Офицер взглянул на отца Понса. Губы священника тряслись. Кто-то из детей заплакал. У меня стучали зубы.
Сперва мне показалось, что офицер вынимает из кобуры пистолет. Но он всего лишь достал из заднего кармана бумажник.
— Возьмите, — сказал он, протягивая банкноту отцу Понсу. — Купите этим детям конфет.

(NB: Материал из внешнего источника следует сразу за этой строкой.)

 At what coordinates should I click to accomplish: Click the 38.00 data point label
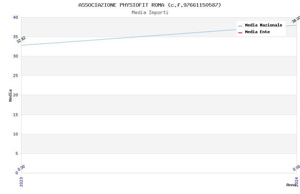[x=296, y=20]
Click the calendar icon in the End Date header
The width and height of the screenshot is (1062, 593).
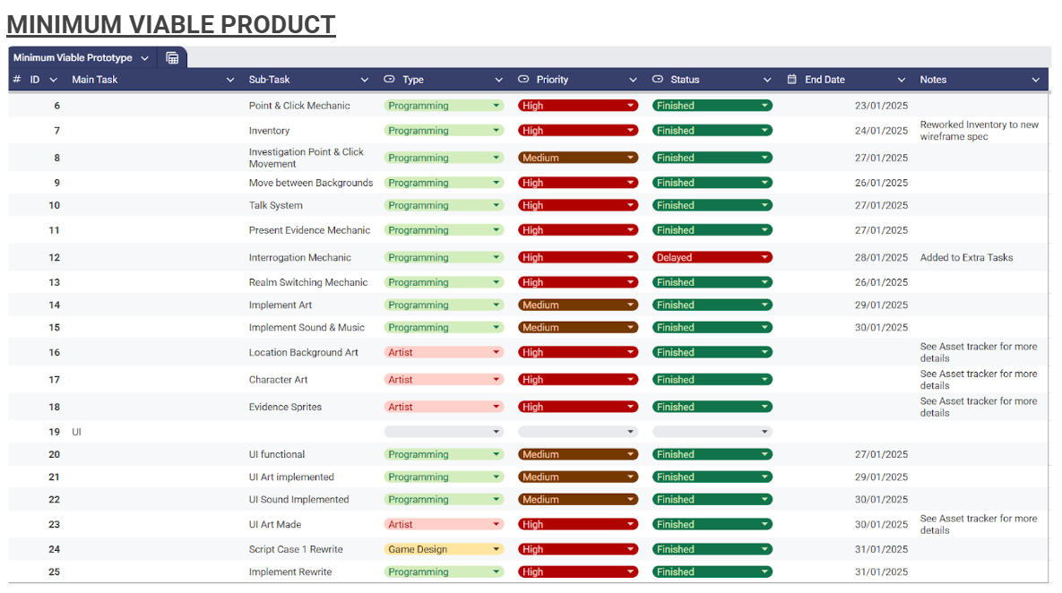pos(792,80)
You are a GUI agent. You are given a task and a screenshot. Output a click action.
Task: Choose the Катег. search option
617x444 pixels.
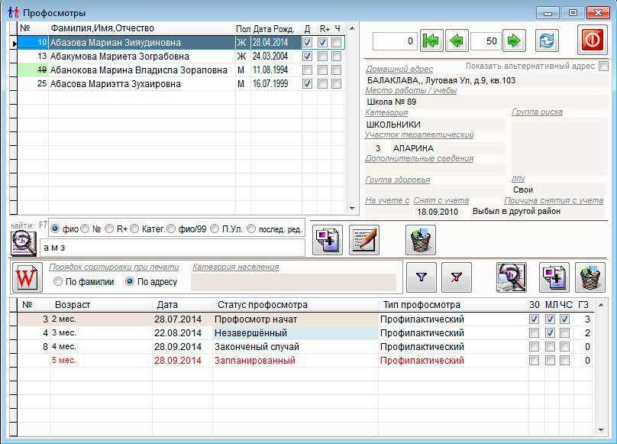[134, 228]
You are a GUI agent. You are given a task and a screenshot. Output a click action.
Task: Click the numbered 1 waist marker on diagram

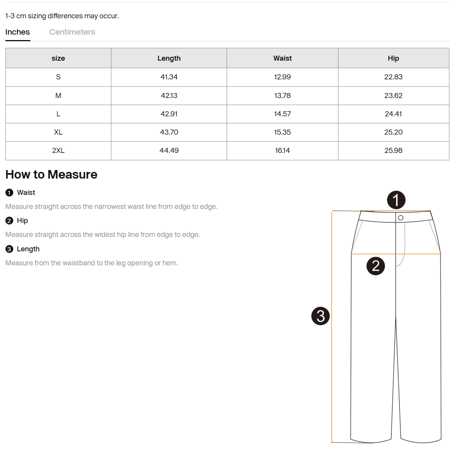[396, 200]
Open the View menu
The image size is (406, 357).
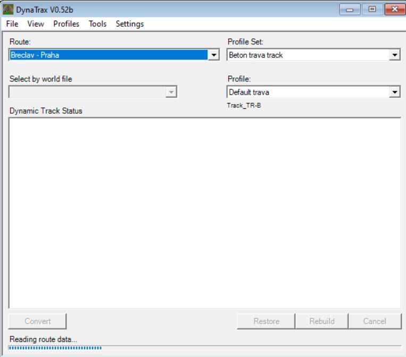pos(36,24)
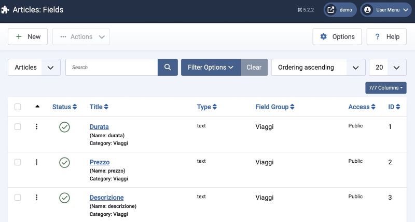415x222 pixels.
Task: Tick the select-all checkbox in table header
Action: tap(18, 107)
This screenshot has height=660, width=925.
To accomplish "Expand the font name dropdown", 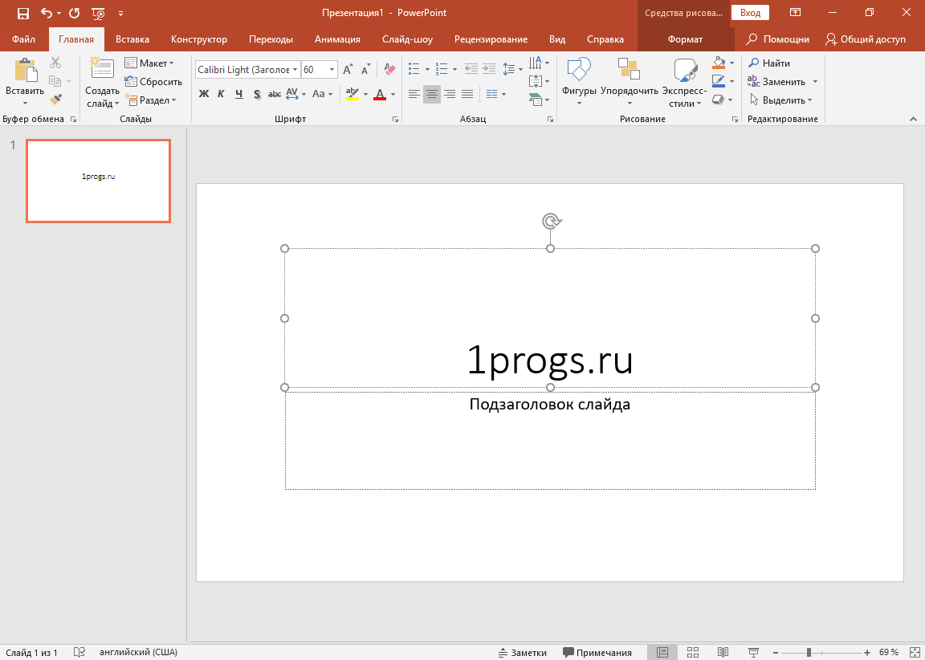I will pos(295,70).

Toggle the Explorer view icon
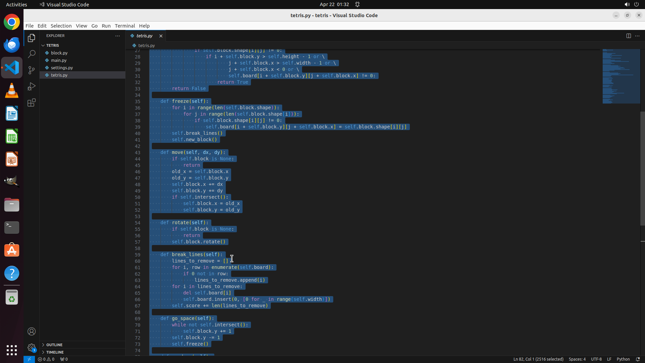[x=32, y=38]
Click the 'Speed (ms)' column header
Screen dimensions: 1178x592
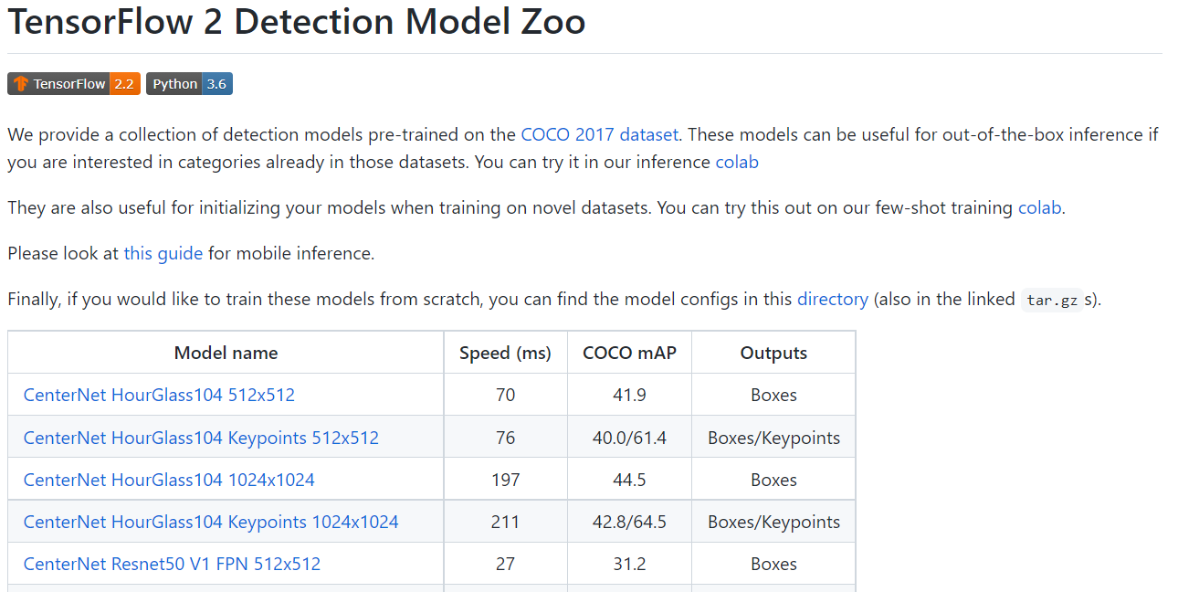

И поскольку остолбеневший отец Понс никак не реагировал, офицер чуть ли не силой сунул ему в руку пятифранковый билет, улыбнулся нам, подмигнул, щелкнул каблуками и исчез.
Сколько времени еще продолжалось наше оцепенение после его ухода? Сколько минут понадобилось нам, чтобы осознать, что мы спасены? Одни продолжали всхлипывать, потому что испуг все не проходил, другие пребывали в столбняке от изумления, третьи, выпучив глаза, уставились друг на друга, не в силах поверить в то, что произошло.
И вдруг отец Понс, с восковым лицом и побелевшими губами, рухнул на колени. Он раскачивался взад и вперед на мокром цементном полу, бормоча что-то нечленораздельное и устремив глаза в одну точку. Это было страшно. Я кинулся к нему и прижал его голову к своему мокрому телу, словно пытаясь его защитить, словно это был Руди.
И тут я услышал, что он без конца повторяет:
— Спасибо, Господи. Спасибо, Господи. Спасибо за моих детей.
Потом он повернулся ко мне, словно только сейчас обнаружил мое присутствие, и, более не сдерживаясь, разрыдался в моих объятиях.
Иные потрясения оказываются настолько мощными, что ломают нас, независимо от того, счастливые они или наоборот. Реакция отца Понса поразила нас так, что спустя несколько минут, словно заразившись, двенадцать голых, в чем мать родила, еврейских мальчиков и священник в сутане, прижавшись друг к другу, мокрые и взъерошенные, смеялись и плакали разом.
Всепроникающее чувство радости царило среди нас во все последующие дни. Улыбка не покидала уст отца Понса. Он признался мне, что в счастливой развязке происшествия почерпнул новые силы для своей веры.
— Вы и впрямь думаете, что это Бог нам помог, отец мой?
Я использовал наши уроки иврита, чтобы задавать вопросы, не дававшие мне покоя. Священник благодушно посмотрел на меня:
— Откровенно говоря, нет, дружок мой Жозеф. Бог в эти дела не вмешивается. После того, что сделал этот немецкий офицер, я чувствую себя прекрасно потому, что стал снова обретать веру в человека.
— А я думаю, это благодаря вам. Вы у Бога на хорошем счету.
— Не говори ерунды.
— Вы не думаете, что, если человек ведет себя благочестиво, будь он хорошим евреем или хорошим христианином, с ним ничего плохого случиться не может?
— Откуда ты взял подобную чушь?
— Из катехизиса. Отец Бонифаций…
— Стоп! Опаснейшая благоглупость! Люди сами причиняют друг другу зло, и Бог тут совершенно ни при чем. Он сотворил людей свободными. А это значит, что мы радуемся или страдаем независимо от наших достоинств или недостатков. Какую жуткую роль ты хочешь отвести Богу! Неужто ты можешь хоть на миг допустить, что тех, кому удалось спастись от нацистов, Бог любит, а тех, кому не удалось, — ненавидит? Нет, Бог не вмешивается в наши дела!